**GIVEN TEXT:**
This is an individual or group project, at your choice and as described in the course administration page. You may use any standard libraries -- check with the instructor if you think you might want to use non-standard library functions other than strlcpy and strlcat mentioned below.
The finished project must be sent by email to the instructor. If you work as a group, make sure to send only ONE copy of the project to the instructor, and to cc every member of the group.
Please tar (and if you wish, gzip) your source files and mail them to the instructor in an attachment. Your files must include a makefile which, by typing "make", should build the executable, which should be named shell. Your code should also include a brief README file to report whether your code works or not and anything else (e.g. any unusual library functions) that I need to know. If you are unclear about one or more of these requirements, please contact the instructor or ask your fellow students on the mailing list.
Please send in your project on time -- late submissions will not be accepted, and I prefer to have partially-working projects rather than no project at all.
Your program must implement the shell described in Section 1.3.3 of the textbook -- that is, must be able to execute commands, redirect the standard input or standard output of commands to files, pipe the output of commands to other commands, and put commands in the background. The shell must also print a prompt when it is ready to accept commands.
To simplify things, your shell should look for commands in exactly two directories, /bin and /usr/bin. Also, in case of error your shell may fail, or may print an error message and quit, without having to recover gracefully. Your shell also does not need to catch any signals, nor modify the terminal settings, both of which a real shell must do. Finally, it is very reasonable to have limits on the number and size of commands, arguments, input lines, etc that your shell will handle. Typical limitations might require any single token (command, argument, file name) to be 100 characters or less, the entire command line to be 1,000 characters or less, and other limitations accordingly.
Your shell should use the fork(2) system call and the execv(2) system call (or one of its variants) to execute commands. It should also use waitpid(2) (or wait(2), if you prefer) to wait for a program to complete execution (unless the program is in the background).
The shell should recognize the command exit to mean the shell program itself should terminate. This is a command internal to the shell, i.e. it does not lead to fork or exec.
Your shell must work under minix, linux, or on uhunix -- please indicate which you tested on.
A very simple shell such as this needs at least the following components:
The command-line parser for this shell should be very simple, and you may benefit from using the strpbrk(3) library function to implement it.
The fork system call creates a second process that is an exact duplicate of the first, except for the return value from the fork call itself. In the child process this return value is 0, in the parent process it is the child's process ID (which is never 0). The parent may then wait on this pid (unless the process is in the background).

**AVAILABLE DATA:**
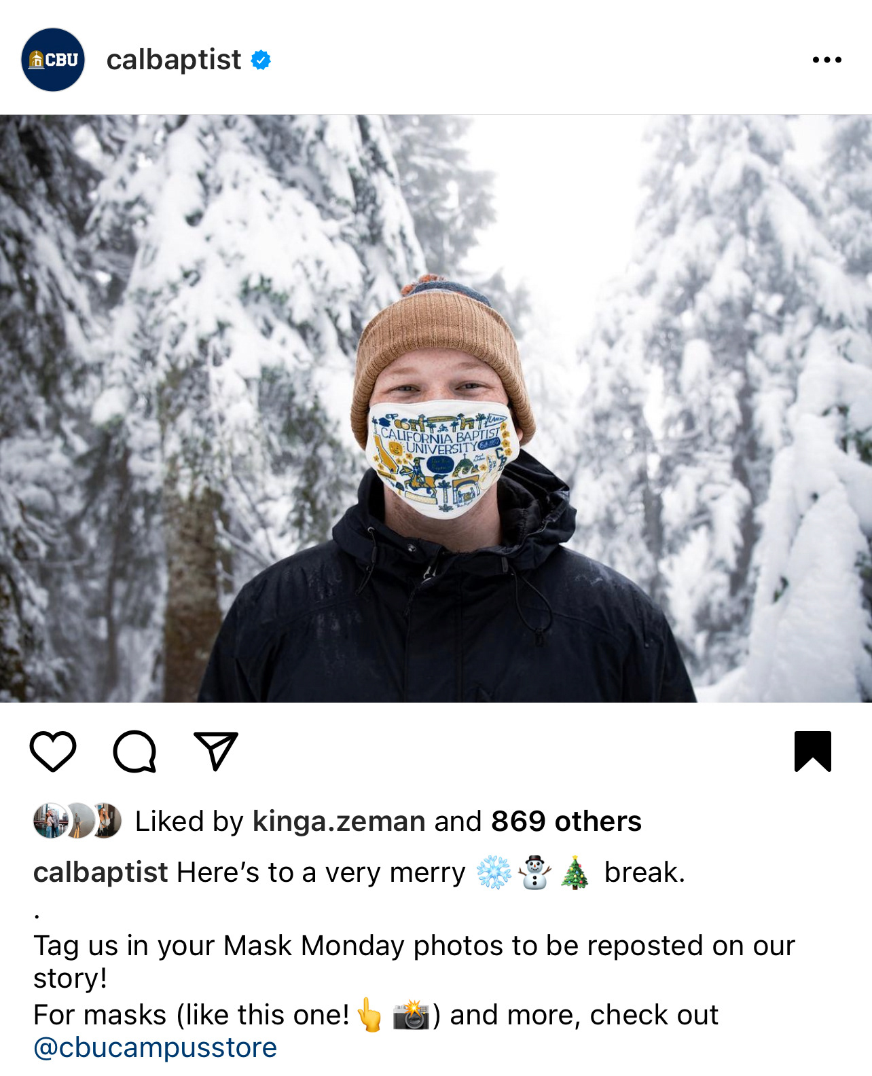Open comments via the speech bubble icon
The image size is (872, 1076).
pos(134,752)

**TASK DETAILS:** From the shell assignment above, set down the passage starting with "The shell should" and going on through "process is in the background).", word for word.

**FINAL ANSWER:**
The shell should recognize the command exit to mean the shell program itself should terminate. This is a command internal to the shell, i.e. it does not lead to fork or exec.
Your shell must work under minix, linux, or on uhunix -- please indicate which you tested on.
A very simple shell such as this needs at least the following components:
The command-line parser for this shell should be very simple, and you may benefit from using the strpbrk(3) library function to implement it.
The fork system call creates a second process that is an exact duplicate of the first, except for the return value from the fork call itself. In the child process this return value is 0, in the parent process it is the child's process ID (which is never 0). The parent may then wait on this pid (unless the process is in the background).